Entries contained in a dataset
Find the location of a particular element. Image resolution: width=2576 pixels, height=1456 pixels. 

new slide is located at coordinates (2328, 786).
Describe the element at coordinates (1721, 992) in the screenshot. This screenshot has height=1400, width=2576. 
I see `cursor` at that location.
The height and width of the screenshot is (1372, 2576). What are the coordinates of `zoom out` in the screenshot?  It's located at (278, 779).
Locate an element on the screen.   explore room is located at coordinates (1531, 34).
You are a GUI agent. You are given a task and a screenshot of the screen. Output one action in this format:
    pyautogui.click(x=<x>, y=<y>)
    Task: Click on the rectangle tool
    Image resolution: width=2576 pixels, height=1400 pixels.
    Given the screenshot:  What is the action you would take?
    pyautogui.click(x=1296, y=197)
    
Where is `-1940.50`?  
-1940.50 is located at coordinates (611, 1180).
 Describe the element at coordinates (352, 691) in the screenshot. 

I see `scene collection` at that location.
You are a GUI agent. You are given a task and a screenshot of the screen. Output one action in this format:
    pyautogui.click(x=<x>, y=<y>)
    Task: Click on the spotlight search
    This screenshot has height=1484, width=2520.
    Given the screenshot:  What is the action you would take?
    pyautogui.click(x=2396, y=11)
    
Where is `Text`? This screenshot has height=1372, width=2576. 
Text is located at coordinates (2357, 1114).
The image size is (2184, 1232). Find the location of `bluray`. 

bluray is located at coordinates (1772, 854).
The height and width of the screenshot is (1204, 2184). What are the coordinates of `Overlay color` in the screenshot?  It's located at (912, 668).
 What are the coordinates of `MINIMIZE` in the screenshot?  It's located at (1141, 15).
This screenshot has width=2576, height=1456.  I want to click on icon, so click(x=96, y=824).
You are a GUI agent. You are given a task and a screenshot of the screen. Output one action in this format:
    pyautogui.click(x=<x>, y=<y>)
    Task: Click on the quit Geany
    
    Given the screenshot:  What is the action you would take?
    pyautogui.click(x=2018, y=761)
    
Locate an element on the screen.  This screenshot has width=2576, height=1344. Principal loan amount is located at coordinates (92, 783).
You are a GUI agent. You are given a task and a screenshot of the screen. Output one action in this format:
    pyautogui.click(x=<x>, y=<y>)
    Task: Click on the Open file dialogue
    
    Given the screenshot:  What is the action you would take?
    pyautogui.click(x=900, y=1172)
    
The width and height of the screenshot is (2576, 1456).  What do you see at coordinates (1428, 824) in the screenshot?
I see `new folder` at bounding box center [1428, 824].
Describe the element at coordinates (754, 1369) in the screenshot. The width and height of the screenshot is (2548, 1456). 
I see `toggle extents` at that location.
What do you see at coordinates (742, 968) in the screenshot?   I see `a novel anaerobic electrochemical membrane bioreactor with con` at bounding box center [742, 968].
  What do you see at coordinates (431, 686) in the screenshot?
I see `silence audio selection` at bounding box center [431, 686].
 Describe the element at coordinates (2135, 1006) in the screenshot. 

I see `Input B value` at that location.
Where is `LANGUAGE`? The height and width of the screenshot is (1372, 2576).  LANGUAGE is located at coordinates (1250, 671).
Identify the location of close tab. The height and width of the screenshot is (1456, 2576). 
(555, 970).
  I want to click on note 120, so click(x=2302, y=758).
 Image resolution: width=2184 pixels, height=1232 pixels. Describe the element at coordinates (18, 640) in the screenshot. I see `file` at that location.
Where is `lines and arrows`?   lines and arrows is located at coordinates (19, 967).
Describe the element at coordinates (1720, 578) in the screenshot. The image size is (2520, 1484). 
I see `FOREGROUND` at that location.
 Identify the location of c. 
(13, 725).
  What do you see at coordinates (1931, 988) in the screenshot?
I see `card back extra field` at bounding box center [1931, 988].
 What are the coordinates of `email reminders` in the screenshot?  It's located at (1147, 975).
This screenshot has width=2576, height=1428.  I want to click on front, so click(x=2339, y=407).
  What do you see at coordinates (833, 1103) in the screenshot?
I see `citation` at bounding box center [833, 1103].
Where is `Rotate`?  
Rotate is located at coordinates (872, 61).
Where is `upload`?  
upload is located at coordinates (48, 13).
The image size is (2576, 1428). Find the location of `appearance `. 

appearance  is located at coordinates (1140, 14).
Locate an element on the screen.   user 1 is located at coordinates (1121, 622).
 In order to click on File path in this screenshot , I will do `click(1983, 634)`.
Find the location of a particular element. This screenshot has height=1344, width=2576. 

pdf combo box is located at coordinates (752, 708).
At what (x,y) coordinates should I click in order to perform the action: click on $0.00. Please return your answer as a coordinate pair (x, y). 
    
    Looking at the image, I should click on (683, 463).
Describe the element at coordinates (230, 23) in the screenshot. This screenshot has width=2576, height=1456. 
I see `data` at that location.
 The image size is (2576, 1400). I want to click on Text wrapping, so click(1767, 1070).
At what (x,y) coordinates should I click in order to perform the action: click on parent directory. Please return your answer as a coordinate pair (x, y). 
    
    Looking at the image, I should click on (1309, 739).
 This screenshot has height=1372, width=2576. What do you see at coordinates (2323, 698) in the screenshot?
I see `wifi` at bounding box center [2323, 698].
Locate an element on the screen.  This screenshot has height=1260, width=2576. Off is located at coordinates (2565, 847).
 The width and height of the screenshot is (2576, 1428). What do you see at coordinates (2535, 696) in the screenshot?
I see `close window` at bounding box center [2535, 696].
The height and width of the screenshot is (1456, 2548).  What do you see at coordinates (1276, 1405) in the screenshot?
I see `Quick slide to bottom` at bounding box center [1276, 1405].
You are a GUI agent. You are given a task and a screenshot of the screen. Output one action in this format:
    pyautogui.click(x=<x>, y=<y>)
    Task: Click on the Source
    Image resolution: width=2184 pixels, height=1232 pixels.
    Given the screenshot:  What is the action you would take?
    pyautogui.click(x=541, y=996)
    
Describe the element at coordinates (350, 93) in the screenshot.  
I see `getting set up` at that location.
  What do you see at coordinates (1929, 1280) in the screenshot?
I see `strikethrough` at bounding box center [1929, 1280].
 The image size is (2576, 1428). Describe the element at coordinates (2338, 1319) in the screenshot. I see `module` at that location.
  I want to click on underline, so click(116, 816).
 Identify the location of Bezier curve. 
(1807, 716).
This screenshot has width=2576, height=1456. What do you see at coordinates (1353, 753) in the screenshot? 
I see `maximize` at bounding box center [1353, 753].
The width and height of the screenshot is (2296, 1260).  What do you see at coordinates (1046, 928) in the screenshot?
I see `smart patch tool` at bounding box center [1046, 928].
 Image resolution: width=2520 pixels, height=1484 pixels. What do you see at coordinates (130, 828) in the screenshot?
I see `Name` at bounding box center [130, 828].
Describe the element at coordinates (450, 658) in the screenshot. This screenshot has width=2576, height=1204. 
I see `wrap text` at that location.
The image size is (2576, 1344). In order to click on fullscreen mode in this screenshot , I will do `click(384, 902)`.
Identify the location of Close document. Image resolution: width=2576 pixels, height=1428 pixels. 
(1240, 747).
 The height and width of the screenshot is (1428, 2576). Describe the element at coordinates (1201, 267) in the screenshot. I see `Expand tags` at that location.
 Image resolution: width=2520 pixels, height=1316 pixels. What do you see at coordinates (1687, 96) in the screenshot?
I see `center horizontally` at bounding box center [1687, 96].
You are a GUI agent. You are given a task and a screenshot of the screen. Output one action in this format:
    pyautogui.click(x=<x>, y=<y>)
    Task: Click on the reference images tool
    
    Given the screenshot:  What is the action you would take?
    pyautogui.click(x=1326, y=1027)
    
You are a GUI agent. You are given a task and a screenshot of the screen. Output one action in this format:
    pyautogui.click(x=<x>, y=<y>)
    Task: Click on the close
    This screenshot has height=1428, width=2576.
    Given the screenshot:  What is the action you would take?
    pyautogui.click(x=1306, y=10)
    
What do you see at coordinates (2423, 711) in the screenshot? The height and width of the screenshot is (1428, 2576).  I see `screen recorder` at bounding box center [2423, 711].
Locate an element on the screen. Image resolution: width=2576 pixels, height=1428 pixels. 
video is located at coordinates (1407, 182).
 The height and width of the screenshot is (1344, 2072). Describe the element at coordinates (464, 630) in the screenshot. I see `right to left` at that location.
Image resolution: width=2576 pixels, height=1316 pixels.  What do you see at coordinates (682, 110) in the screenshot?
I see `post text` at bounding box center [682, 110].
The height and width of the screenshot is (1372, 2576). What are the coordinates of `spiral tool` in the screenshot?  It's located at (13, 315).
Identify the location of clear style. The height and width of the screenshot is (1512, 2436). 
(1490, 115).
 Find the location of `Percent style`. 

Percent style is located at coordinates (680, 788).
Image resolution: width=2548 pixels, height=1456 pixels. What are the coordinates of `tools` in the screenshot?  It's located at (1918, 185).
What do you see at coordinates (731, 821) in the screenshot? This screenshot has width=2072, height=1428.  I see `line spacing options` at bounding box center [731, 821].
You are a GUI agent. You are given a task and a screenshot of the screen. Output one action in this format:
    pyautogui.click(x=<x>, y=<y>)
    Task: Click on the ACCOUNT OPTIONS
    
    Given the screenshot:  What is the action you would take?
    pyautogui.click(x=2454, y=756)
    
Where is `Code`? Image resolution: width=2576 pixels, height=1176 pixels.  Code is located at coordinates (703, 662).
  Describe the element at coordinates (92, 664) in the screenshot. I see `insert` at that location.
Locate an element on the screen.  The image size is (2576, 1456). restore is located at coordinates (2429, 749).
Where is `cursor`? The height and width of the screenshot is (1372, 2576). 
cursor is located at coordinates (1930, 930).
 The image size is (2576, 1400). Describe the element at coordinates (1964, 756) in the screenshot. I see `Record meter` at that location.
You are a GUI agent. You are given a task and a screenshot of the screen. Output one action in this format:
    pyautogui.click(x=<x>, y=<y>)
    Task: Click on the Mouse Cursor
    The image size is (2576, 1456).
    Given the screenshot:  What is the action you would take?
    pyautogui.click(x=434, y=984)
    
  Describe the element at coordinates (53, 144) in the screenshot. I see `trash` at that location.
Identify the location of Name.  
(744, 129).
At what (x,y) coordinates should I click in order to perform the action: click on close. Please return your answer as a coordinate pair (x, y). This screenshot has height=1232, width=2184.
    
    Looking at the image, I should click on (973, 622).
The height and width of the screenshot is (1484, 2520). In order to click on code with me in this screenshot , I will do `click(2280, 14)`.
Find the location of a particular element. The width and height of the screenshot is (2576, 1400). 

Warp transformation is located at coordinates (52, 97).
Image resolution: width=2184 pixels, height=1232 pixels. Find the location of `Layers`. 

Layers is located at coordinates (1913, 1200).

* _SHORT TASK_: From the entries above, extract every line that contains the word "Please", treating uppercase and lowercase letters as distinct.

* _RIGHT ANSWER_:
At what (x,y) coordinates should I click in order to perform the action: click on $0.00. Please return your answer as a coordinate pair (x, y). 
At what (x,y) coordinates should I click in order to perform the action: click on parent directory. Please return your answer as a coordinate pair (x, y). 
At what (x,y) coordinates should I click in order to perform the action: click on close. Please return your answer as a coordinate pair (x, y). This screenshot has height=1232, width=2184.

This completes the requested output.